The Metro Regional Growth Strategy assigned a growth rate of one per cent annually to the city. We have currently exceeded, with the planned development, our 2031 targets for both number of units and population.

At the Oct. 28 policy committee meeting at city council, questions were asked about development cost charge, as well as the cost to residents of all this development, and demand on infrastructure.

The unsigned article also stated that "residential construction also benefits the tax base; the City of North Vancouver, for instance, collected $53,717 for streets and $1,726,931 for parks in development cost charges (DCCs) in 2012."

As pointed out in the consultant's report to the city on the subject of density bonuses and amenities, development cost charges are levied on new development to pay for basic community infrastructure. This encompasses water, sewer, roads, drainage, parkland etc. The City of North Vancouver includes some of these basic needs in the density bonus policy. Collecting $53,717 for streets does not even pay one salary.

Many residents in the city are asking what benefits are coming from all this rush to densify? We have asked before, and now ask again: How will North Vancouver be a better place to live by increasing the population so quickly over the next 20 years? What's wrong with steady growth at a pace we can accommodate, in terms of the increases in services amenities and infrastructure that we'll need? We're not confident that this council's eagerness to approve more condo developments is matched by TransLink's willingness to increase transit service, or the provincial government's willingness to expand our only hospital. Where will our new parks come from? How long before we get a new recreation centre to serve our aging population?

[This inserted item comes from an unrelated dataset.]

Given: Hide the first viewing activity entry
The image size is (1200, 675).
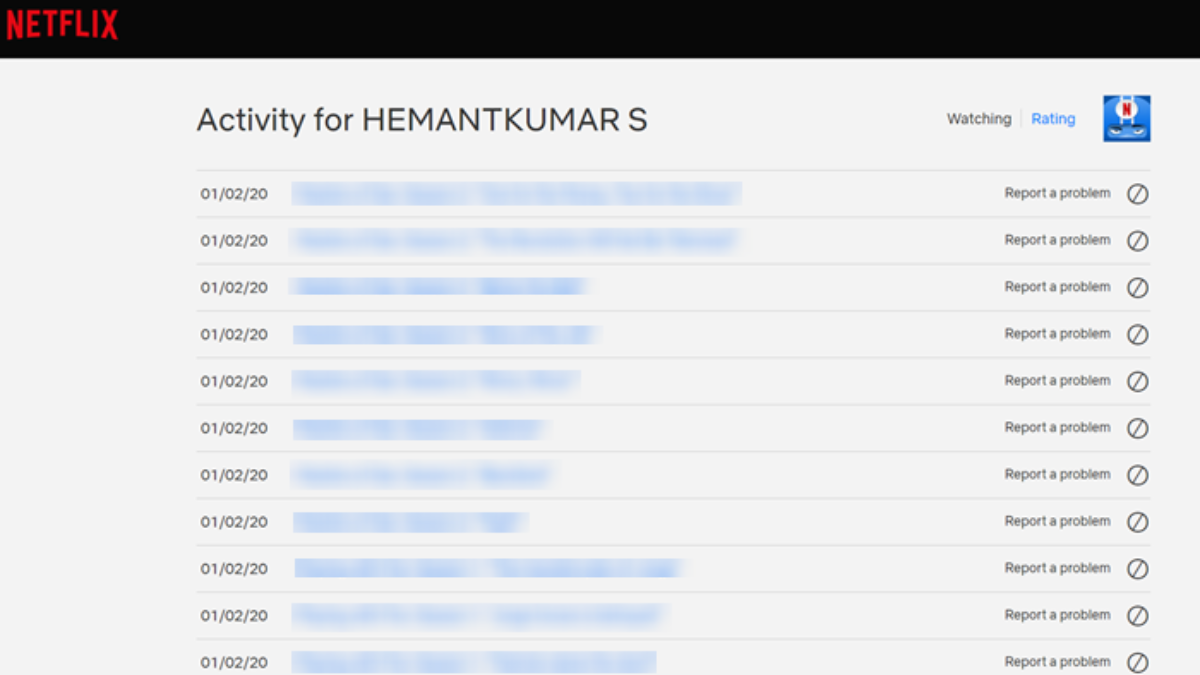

,The apparent bias in favour of densification, combined with this council's philosophy on leveraging density bonusing to achieve social objectives, and its recent track record for approving almost every request to override the limits of the existing OCP - by our count, 15 times over the past couple of years - leaves us concerned that our community is being pushed in a direction that most residents would not support if they were ever asked directly.